April 28, 2024
A raunchy cringe-com with the right amount of heart.

Courtney Howard // Film Critic

NO HARD FEELINGS

Rated R, 1 hour and 43 minutes

Directed by: Gene Stupnitsky

Starring: Jennifer Lawrence, Andrew Barth Feldman, Laura Benanti, Matthew Broderick, Natalie Morales, Scott MacArthur, Zahn McClarnon, Ebon Moss-Bachrach, Kyle Mooney, Amalia Yoo, Hasan Minhaj

By now, we all know Jennifer Lawrence can be genuinely funny. This is the woman who joked her Golden Globe was engraved “I beat Meryl,” quoting a line from FIRST WIVES CLUB. She’s also delivered her fair share of droll dialogue on-screen in SILVER LININGS PLAYBOOK, DON’T LOOK UP and – throwing it back further – on the sitcom The BILL ENGVALL SHOW. But now she gets to dig down deep, starring in her very own raunch-com, NO HARD FEELINGS. Along the same lines as THERE’S SOMETHING ABOUT MARY and BAD TEACHER, this ribald, raucous riot combines laughs and a little bit of heart to make its story about two characters stuck in immobile emotional states soar.

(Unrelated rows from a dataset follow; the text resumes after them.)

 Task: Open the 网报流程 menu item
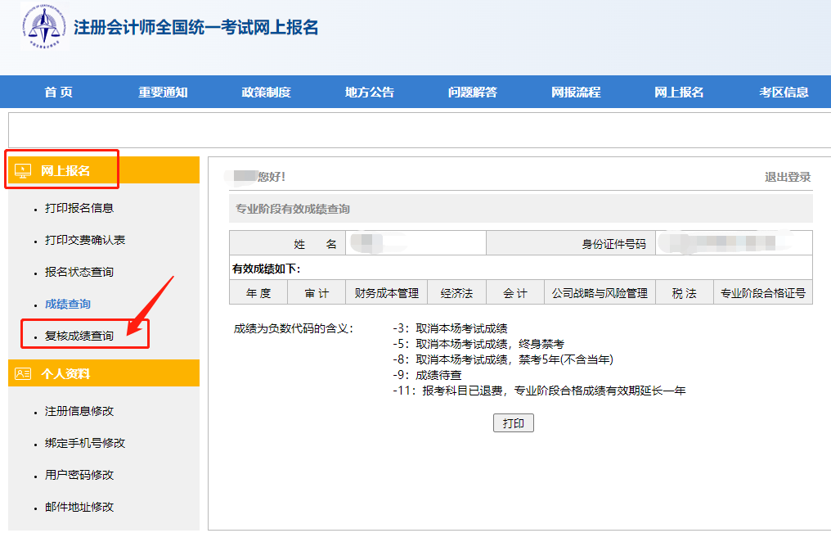coord(576,92)
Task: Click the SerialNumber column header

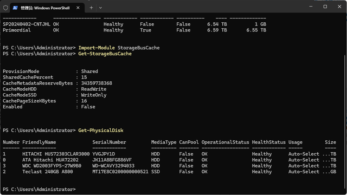Action: [109, 142]
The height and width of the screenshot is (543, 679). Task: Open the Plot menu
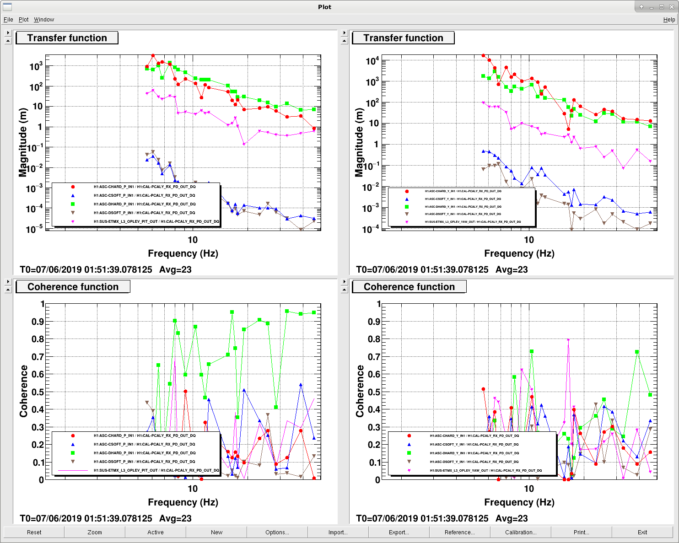(24, 20)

32-year-old Maddie (Lawrence) is currently having a tough go at life. Scrounging to make ends meet after the death of her mother, whose cozy Montauk home she’s attempting to keep financially afloat, she’s taken two jobs and is not succeeding at either particularly well. Bartending at a local restaurant puts her in direct contact with the insufferably entitled millionaires driving up her yearly property taxes. And her gig as an Uber driver – where she banks enough in the summer months to pay her outstanding bills – is about to be over when her car is repo’d. Her friends Sara (Natalie Morales), Jim (Scott MacArthur) and lawyer (Zahn McClarnon) are at a loss for advice.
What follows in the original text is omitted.